批判は、第一に選択バイアスが存在しているという点。就職内定率調査では調査学校を明らかにしてはいませんが、一部の優良大学を対象にしているようです。相対的に就職に強い大学を対象にするという抽出方法では、全体像と乖離した結果が得られてしまうというわけです。

2. インセンティブ

第二に、入学者を確保するための戦略として学校側に内定率を高くするインセンティブが生まれているという点。高等教育が一般化・大衆化し、「大学は多すぎる」という事態に陥っている現在。大学が恐れているのは定員割れでしょう。

入学者を増やすためには、「就職に強い」というブランドも重要になってきます。そこで大学側にとって、内定率を高く見せるインセンティブが生まれてしまうのです。

3. 調査方法

第三に、調査方法の問題点です。大学には中学・高校に比べると自由、ゆるやかな風潮が存在します。内定調査に積極的に参加する大学生と、そうでない大学生には就職活動に当たる姿勢にも違いがあるのではないかという指摘があります。つまり、大学の内定調査に協力する真面目な大学生の方が内定を獲得しやすいため、結果的に内定率は高く表れるのではないかという指摘です。
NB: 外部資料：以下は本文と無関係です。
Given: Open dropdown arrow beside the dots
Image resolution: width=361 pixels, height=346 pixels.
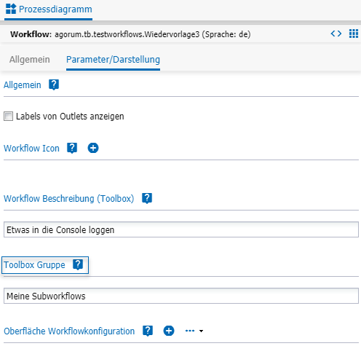Looking at the screenshot, I should click(x=201, y=331).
就職内定率調査に対する、これらの批判はいずれも一面では正しいように思われます。しかし、一方では就職内定率調査は毎年行われているため、年次による環境などの違いを反映することはできます。一年だけの就職内定率を見るのではなく、連続的にデータを見て、その年の傾向を確認することには向いているでしょう。

統計リテラシーを持つことで、明らかに現実より高い大卒内定率を誇る大学の触れ込みを信じこんでしまうことや、実感値以上の就職内定率で焦燥感を必要以上に感じてしまうことが防げます。就活生はバイアスのかかった数値に一喜一憂することなく、就職活動にあたると良いでしょう。